Feminist theatre festival in third year

Published: 16 July 2015
Reporter: David Chadderton

Calm Down Dear, billed as "the UK’s first and only festival of innovative feminist theatre", returns for a third year, featuring porn industry refuseniks, a celebrated 15th century cross-dresser, a Bruce Springsteen loving male alter ego, a mother and baby performance duo and outspoken teenage activists.

After her play Pretty Ugly was featured in the 2013 festival, Louise Orwin will première A Girl and a Gun, which explores the prevalence of images of girls with guns on film, challenging Jean-Luc Goddard’s assertion that "all you need to make a movie is a girl and a gun".

Racheal Ofori & Fuel Theatre’s Portrait looks at the trials and tribulations of modern life as seen through the eyes of a young black woman, inspired by Ofori's own experiences, and Hula House from Permanently Visible, performed at Crossroads Women's Centre, is inspired by true accounts and stories obtained from interviews with sex workers and women at The English Collective of Prostitutes.
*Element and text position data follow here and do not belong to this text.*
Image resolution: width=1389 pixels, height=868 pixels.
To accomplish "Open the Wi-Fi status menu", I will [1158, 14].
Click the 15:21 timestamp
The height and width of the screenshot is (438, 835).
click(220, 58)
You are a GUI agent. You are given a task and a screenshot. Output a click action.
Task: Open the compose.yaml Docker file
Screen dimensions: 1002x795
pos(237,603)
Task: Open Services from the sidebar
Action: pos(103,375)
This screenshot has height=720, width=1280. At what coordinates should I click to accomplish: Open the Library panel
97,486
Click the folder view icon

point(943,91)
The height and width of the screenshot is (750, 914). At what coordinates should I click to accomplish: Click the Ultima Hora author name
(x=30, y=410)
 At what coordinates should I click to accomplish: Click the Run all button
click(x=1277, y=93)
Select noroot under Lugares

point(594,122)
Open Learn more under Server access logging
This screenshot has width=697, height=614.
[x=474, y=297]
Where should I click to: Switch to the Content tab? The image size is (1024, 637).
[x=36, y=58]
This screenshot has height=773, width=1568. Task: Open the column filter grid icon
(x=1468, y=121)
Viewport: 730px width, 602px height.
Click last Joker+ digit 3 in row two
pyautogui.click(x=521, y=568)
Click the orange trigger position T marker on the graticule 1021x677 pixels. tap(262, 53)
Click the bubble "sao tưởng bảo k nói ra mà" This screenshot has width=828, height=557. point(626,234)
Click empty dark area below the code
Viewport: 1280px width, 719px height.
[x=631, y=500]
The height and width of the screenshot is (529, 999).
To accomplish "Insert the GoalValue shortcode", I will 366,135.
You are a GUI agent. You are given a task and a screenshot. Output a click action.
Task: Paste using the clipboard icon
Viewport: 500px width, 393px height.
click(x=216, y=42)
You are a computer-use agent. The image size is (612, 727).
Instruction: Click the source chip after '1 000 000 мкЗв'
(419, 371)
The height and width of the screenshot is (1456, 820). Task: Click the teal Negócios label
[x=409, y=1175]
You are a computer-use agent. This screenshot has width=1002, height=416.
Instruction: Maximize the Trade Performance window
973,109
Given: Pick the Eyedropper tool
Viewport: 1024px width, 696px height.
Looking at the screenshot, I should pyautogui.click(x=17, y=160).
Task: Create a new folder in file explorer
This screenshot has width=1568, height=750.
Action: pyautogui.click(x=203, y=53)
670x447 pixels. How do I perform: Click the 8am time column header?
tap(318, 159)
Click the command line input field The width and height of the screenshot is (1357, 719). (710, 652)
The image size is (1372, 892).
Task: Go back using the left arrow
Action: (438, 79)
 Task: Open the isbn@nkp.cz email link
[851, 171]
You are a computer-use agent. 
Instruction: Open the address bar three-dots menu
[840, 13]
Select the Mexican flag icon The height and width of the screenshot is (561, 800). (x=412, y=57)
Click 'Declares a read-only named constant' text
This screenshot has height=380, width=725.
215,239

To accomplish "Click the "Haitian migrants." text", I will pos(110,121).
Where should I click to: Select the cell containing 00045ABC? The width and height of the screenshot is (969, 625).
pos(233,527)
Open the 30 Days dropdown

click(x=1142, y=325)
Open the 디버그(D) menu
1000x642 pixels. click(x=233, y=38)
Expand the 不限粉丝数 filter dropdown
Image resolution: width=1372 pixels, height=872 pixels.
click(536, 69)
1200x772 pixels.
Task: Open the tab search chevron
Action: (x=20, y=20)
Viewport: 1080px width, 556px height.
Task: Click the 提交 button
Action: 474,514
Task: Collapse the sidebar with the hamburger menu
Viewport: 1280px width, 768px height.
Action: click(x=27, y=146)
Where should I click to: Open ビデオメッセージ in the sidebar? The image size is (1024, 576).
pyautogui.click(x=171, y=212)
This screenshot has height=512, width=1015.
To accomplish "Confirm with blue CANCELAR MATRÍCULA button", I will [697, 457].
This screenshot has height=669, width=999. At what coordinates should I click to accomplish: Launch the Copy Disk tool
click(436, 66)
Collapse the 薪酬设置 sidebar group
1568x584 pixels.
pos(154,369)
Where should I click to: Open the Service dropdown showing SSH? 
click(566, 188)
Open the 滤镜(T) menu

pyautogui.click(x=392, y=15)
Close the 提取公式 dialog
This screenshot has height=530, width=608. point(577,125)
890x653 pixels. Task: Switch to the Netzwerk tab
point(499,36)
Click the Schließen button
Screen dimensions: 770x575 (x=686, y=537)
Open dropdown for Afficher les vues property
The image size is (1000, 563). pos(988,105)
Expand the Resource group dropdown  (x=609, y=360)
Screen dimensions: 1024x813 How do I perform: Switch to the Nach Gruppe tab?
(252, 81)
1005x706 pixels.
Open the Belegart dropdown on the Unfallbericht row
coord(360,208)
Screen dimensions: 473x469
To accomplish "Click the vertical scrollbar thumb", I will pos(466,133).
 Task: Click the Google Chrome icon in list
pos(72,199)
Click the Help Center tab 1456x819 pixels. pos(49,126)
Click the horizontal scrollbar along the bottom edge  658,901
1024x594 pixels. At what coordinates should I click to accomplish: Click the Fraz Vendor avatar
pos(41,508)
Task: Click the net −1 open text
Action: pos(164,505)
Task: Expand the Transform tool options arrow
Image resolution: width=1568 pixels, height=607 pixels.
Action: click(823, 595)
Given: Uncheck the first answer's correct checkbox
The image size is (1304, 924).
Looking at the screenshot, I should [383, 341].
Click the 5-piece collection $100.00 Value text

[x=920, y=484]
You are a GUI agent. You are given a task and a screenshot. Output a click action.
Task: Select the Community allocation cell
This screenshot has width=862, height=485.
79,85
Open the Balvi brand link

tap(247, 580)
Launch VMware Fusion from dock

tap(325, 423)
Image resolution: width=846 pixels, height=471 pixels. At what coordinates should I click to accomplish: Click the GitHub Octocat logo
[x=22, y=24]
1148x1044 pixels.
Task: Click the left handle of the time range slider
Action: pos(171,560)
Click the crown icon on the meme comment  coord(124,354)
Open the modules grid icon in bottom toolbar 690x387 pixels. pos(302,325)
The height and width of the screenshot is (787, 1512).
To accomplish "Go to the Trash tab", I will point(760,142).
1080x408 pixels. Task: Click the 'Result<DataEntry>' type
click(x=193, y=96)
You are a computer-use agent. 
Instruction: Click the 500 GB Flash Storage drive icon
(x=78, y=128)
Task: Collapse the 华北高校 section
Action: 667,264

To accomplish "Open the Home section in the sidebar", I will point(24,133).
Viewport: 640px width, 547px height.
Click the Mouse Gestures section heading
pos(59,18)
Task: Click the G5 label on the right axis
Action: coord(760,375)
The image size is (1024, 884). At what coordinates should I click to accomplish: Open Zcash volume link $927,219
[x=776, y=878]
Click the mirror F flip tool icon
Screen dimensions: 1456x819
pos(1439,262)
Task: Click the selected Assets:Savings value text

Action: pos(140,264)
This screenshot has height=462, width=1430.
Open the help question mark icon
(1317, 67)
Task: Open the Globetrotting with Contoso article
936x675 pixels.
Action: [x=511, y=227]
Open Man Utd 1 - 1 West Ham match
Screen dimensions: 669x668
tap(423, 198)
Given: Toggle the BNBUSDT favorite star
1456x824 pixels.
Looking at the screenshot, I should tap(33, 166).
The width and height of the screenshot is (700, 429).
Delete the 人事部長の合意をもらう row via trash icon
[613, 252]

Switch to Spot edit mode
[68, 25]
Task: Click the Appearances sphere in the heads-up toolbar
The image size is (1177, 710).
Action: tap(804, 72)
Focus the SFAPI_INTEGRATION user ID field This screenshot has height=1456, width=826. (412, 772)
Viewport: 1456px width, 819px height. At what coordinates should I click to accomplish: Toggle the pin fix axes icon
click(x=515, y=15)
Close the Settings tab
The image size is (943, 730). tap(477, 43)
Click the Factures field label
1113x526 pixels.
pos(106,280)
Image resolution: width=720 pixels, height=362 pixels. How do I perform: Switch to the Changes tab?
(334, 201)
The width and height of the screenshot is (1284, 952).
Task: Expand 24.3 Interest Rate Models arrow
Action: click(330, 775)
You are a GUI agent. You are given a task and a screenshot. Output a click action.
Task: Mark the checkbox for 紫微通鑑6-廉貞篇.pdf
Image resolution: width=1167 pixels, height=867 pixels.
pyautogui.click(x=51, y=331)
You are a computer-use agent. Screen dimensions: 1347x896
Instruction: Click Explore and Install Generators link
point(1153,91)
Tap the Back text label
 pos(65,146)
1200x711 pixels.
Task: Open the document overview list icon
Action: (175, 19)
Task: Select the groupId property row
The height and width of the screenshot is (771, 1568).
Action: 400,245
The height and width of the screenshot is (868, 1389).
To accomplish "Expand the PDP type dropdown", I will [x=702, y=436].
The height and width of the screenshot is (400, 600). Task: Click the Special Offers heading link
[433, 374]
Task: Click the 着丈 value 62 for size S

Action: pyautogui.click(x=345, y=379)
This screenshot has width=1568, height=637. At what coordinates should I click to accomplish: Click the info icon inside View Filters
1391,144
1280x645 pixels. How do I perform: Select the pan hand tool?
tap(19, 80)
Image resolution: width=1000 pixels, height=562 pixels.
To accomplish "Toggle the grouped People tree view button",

Touching on themes of gender identity, drag and transgender, None of Us Is Yet a Robot presents Rituals for Change, a trans-feminist work looking at the physical issues surrounding transitioning, Break Yourself sees Ira Brand experiment with what constructing a male alter ego allows her to say and do, and Joan by Derby Theatre and Milk Presents features Drag Idol UK Champion 2014 Louis Cyfer in a one-woman show inspired by the story of Joan of Arc.

The festival concludes with Tomorrow’s Feminists Today, an afternoon of new feminist theatre by and using teenaged voices.

Calm Down Dear 2015 will be at Camden People's Theatre from 16 September to 11 October.